Parliamentary elections in Lebanon are scheduled for the beginning of May. They can be expected to be different from previous ones given the new political alliances in place. The old split between the March 8 and March 14 blocs is no longer valid.

To ward off Hezbollah’s platform, which was known as “the mini-state inside the state,” March 14 used a platform based on state sovereignty. That face-off was won by the mini-state platform but the pro-state sovereignty parties were not really defeated.

What happened was that most political forces engaged in compromises that ended up sidetracking the state sovereignty project. They chose to close their eyes on the question of Hezbollah’s illegal armed forces and, under the watchful eye of the group, they slipped into a phase of full-blown sectarianism and of self-serving power sharing.

That experience had a familiar ring to it. From 1992-2005, Lebanon went through a similar experience under the watchful eye of the Syrian government.

The coming elections serve one purpose: to legitimise this rotten power-sharing scheme. Hezbollah was instrumental in pushing the new electoral law down everybody’s throat and it is looking to manage the electoral process to ensure for itself a majority of seats in the new parliament. Hezbollah believes in its capacity to manipulate all sects and communities in Lebanon, a capacity that other parties painfully lack.

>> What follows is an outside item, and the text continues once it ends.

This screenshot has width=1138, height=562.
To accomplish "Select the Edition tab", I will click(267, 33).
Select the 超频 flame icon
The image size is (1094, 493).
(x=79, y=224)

Political observers in Lebanon say Hezbollah does have that capacity. Unlike the other parties, Hezbollah has weapons, financial resources and well-oiled election and security machines that enable it to engineer, finance and protect alliances in most Lebanese regions as well as effectively disrupt its opponents’ alliances and actions.

Hezbollah is insisting on having the elections take place on time. This is because the cards are stacked in its favour. It is eager to maintain the political status quo in the country because it, too, works in its favour. Hezbollah is looking to reign supreme on Lebanon for the next four years. However, is this really the case?

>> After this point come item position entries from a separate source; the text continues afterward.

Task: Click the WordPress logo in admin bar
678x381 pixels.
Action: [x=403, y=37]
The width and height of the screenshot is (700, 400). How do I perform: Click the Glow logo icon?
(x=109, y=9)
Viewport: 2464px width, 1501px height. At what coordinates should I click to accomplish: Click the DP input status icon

On the surface, Hezbollah looks like a shoo-in to win the next elections. In Lebanon, however, the power balance between the various religious affiliations is a determining factor. That Hezbollah succeeded in manipulating the election law might trigger a negative voter reaction.

For Lebanese voters, not being able to stand up to Hezbollah militarily will instinctively push them to correct the equation through the ballot box. They would do that because they refuse to legitimise Hezbollah’s grip on the country and they do not like for any religious affiliation in Lebanon to overwhelm the others.

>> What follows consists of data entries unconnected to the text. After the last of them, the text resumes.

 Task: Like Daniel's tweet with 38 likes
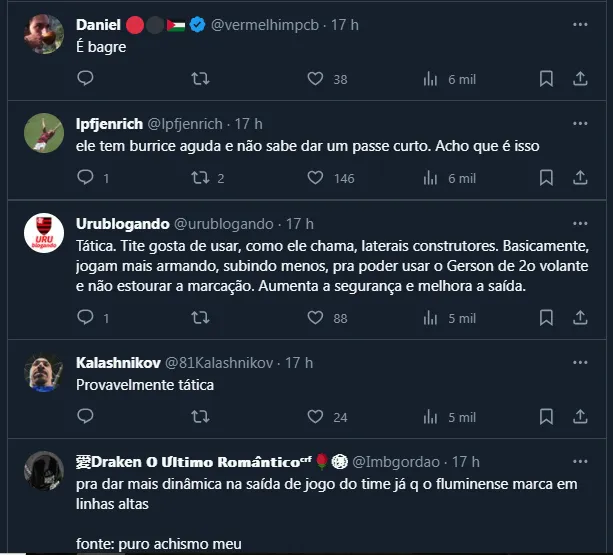click(315, 78)
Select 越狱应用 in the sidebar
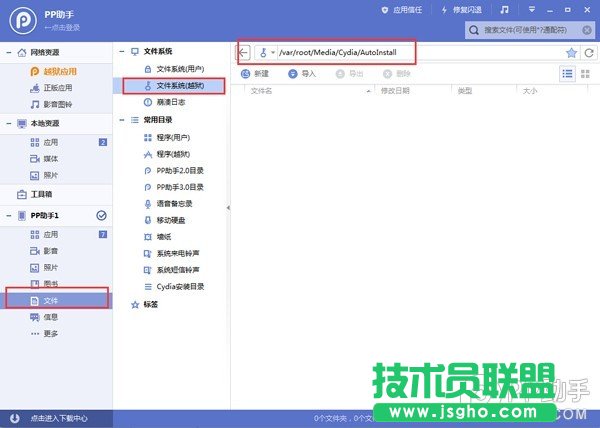Image resolution: width=600 pixels, height=428 pixels. 59,71
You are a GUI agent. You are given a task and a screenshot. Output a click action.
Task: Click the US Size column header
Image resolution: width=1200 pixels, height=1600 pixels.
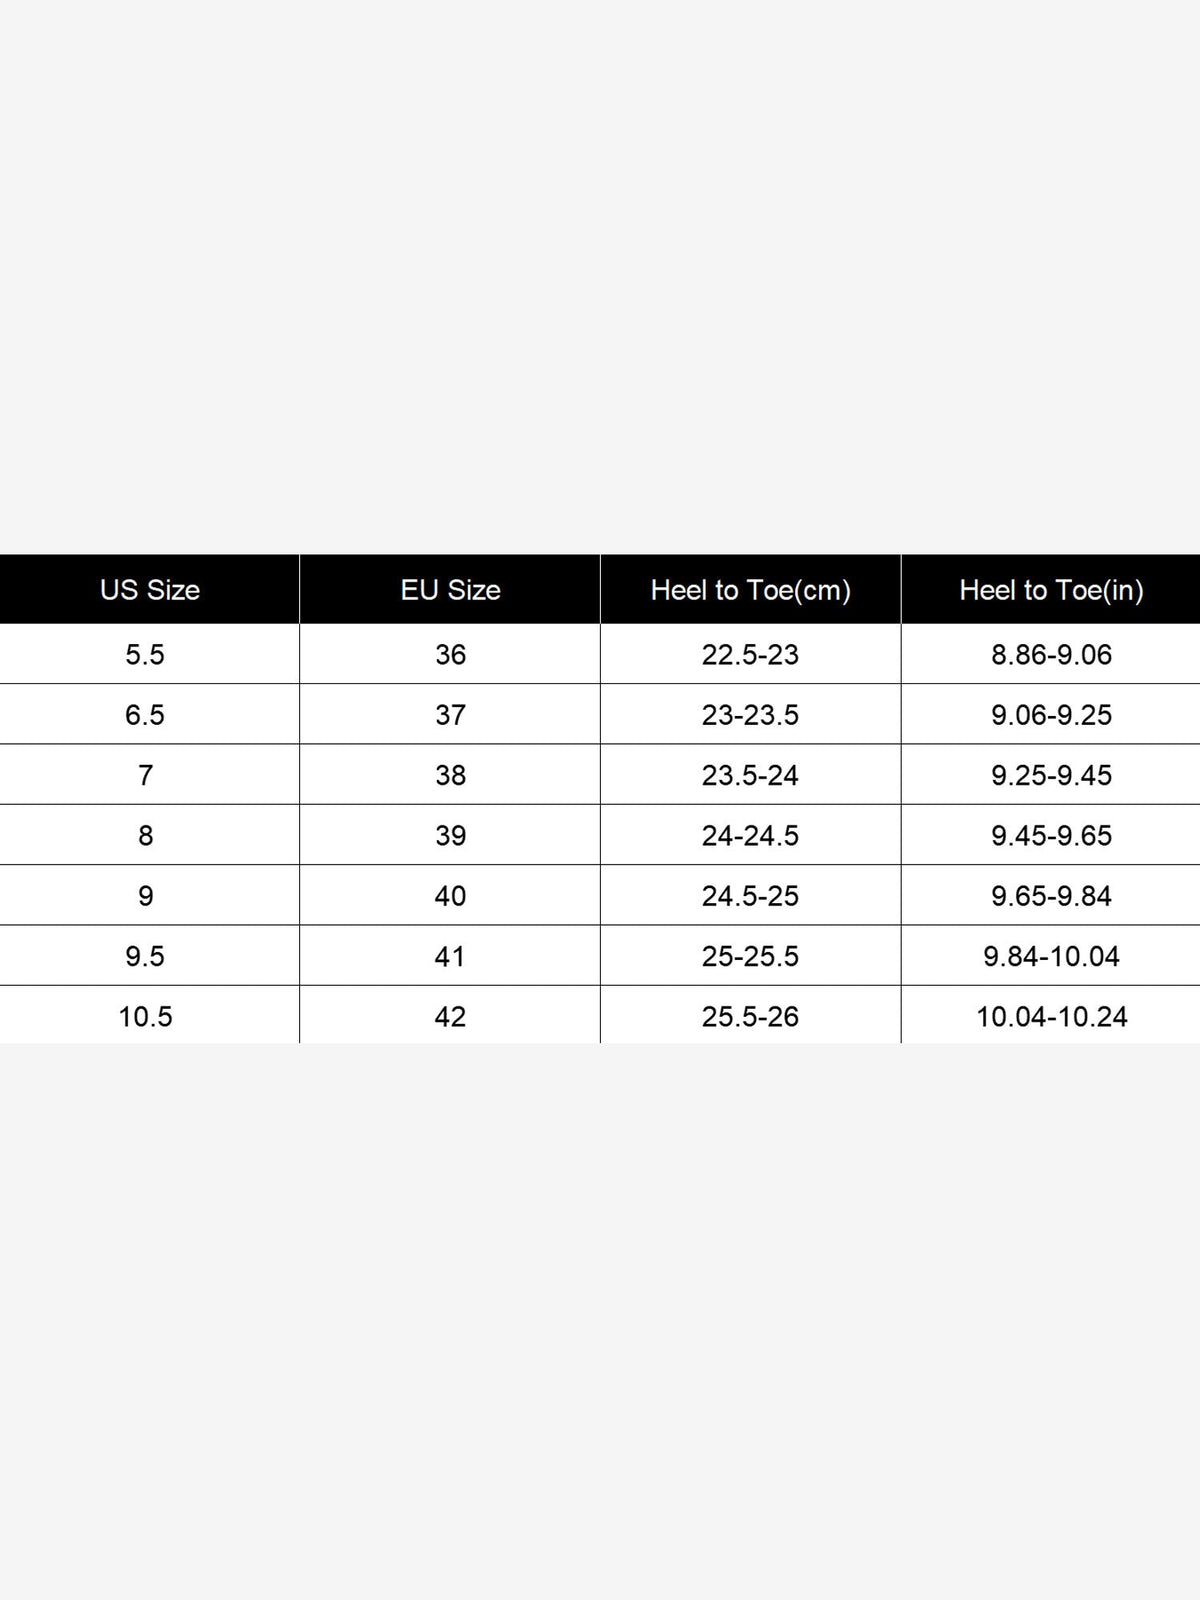(150, 590)
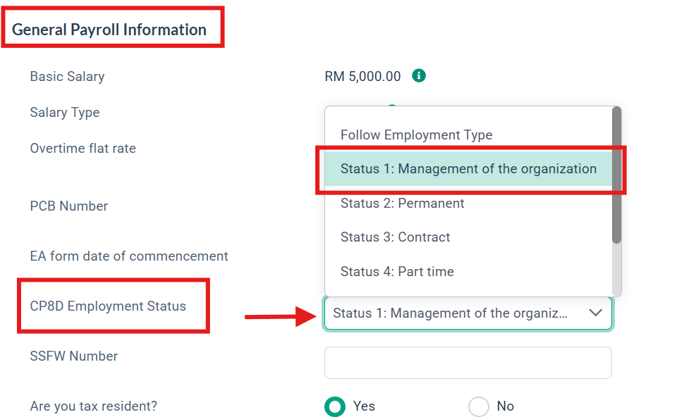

The delicate power equation in Lebanon is self-preserving. This is why we can speak of a nascent civil resistance in Lebanon to a possible disruption of this balance in the elections. There is a consensus among the Lebanese, regardless of their religious affiliation, on the necessity of preserving the state and of reforming its authority so that it can protect its interests and those of its citizens. The Lebanese have lost patience regarding corruption, a slumping economy and a dangerous public deficit.

The population wants a state administration totally different from the one Hezbollah wishes to put in place. The various Lebanese communities might seem to be competing for power but, in the end, they share a deep sense of national interest.

In the region, a victory for the Iranian axis in Syria and Iraq doesn’t seem likely. It is also difficult to predict the outcome of the power equation in Lebanon because of the shifting economic and social conditions.

In times of political and cultural openness and when it was well-integrated in its Arab environment, Lebanon flourished but the country regressed with the appearance of isolationist policies after Israeli invasions and Iranian efforts to lay hands on it. Today, a combination of Iranian and Israeli interests is keeping Lebanon in check.

The coming Lebanese elections is not going to pit March 14 parties against March 8 parties. They are going to pit Hezbollah against those refusing the latter’s custody of the country and its consequences. If Hezbollah takes custody of Lebanon, the delicate sectarian balance will be upset, Lebanon will be cut off from its Arab environment and heritage and a Hezbollah-sanctioned authority will not be able to offer viable solutions to the country’s economic crisis.

Hezbollah supporters say that winning the coming elections will be the last link needed to complete the party’s grip on Lebanon. History and reality say differently. Ballots say in secret what tongues do not dare say explicitly. Fraud and illegal pressure remain expected but these elections will be an opportunity for Lebanese citizens to showcase their patriotism.

The population wants a state administration totally different from the one Hezbollah wishes to put in place.